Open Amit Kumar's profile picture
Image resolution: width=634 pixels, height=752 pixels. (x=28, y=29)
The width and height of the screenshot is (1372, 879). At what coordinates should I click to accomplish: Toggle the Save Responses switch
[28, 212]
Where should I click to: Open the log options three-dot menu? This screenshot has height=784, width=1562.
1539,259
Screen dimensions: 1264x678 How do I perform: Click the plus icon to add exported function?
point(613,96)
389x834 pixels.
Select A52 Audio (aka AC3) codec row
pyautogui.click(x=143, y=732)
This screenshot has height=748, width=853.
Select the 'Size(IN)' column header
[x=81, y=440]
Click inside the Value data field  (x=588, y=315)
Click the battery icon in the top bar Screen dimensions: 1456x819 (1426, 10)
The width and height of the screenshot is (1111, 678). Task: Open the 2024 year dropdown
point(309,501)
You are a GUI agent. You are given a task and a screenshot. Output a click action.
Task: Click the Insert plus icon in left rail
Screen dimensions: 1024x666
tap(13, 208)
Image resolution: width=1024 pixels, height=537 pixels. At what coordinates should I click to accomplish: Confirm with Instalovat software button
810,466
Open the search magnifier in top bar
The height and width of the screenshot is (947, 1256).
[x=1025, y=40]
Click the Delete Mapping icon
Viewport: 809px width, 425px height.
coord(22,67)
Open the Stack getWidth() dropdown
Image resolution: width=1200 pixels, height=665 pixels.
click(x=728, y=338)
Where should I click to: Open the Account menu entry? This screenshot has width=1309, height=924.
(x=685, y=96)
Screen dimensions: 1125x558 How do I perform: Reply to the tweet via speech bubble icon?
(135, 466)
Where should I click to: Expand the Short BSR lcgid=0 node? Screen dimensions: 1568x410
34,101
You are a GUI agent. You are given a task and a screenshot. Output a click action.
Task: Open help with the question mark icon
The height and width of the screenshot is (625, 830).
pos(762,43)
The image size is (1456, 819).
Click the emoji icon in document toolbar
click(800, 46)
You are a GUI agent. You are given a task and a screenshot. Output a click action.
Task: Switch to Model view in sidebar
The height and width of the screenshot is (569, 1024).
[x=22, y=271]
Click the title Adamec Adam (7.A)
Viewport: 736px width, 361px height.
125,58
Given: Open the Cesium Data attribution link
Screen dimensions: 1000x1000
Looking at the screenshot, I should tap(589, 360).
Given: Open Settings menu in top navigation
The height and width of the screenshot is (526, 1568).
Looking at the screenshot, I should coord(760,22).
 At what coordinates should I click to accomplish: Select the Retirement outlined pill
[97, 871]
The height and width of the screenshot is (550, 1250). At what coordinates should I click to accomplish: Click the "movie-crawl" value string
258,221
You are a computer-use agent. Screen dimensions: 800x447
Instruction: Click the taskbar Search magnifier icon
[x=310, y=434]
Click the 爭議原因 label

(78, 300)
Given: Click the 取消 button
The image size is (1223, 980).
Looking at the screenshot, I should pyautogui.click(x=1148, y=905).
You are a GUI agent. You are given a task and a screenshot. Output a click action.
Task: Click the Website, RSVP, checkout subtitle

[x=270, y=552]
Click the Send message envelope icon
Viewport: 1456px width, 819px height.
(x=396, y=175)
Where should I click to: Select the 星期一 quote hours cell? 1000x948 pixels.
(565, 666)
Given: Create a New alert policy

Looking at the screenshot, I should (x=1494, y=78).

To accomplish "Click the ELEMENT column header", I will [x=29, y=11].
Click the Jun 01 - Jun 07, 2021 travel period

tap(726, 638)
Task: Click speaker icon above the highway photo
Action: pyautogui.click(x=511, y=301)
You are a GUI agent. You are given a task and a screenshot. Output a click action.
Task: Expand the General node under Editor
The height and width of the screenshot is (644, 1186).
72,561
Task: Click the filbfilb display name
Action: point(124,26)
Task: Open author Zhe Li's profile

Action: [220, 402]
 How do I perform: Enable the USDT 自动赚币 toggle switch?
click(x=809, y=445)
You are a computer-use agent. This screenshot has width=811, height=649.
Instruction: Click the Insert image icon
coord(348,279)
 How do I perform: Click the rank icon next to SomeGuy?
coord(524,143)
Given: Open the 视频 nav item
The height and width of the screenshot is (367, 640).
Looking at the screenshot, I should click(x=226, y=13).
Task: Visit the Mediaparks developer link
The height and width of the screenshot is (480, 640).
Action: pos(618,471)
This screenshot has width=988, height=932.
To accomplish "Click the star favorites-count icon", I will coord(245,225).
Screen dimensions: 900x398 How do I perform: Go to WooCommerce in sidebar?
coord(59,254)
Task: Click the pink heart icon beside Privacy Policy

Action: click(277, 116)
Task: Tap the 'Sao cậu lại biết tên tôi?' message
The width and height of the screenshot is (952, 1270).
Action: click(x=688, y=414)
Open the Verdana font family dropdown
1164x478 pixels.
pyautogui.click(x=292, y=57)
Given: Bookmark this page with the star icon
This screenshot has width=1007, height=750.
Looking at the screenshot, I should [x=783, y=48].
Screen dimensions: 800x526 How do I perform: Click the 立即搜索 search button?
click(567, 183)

▶ [Task details]
Rewrite the entries, starting at the first one and ending at the line that contains "point(309,501)", with "battery icon" swapped for "Wi-Fi icon" and everything else left as it is.

▶ [Reply]
Open Amit Kumar's profile picture
Image resolution: width=634 pixels, height=752 pixels. (x=28, y=29)
The width and height of the screenshot is (1372, 879). At what coordinates should I click to accomplish: Toggle the Save Responses switch
[28, 212]
Where should I click to: Open the log options three-dot menu? This screenshot has height=784, width=1562.
1539,259
Screen dimensions: 1264x678 How do I perform: Click the plus icon to add exported function?
point(613,96)
389x834 pixels.
Select A52 Audio (aka AC3) codec row
pyautogui.click(x=143, y=732)
This screenshot has height=748, width=853.
Select the 'Size(IN)' column header
[x=81, y=440]
Click inside the Value data field  (x=588, y=315)
Click the Wi-Fi icon in the top bar Screen dimensions: 1456x819 (1426, 10)
The width and height of the screenshot is (1111, 678). Task: Open the 2024 year dropdown
point(309,501)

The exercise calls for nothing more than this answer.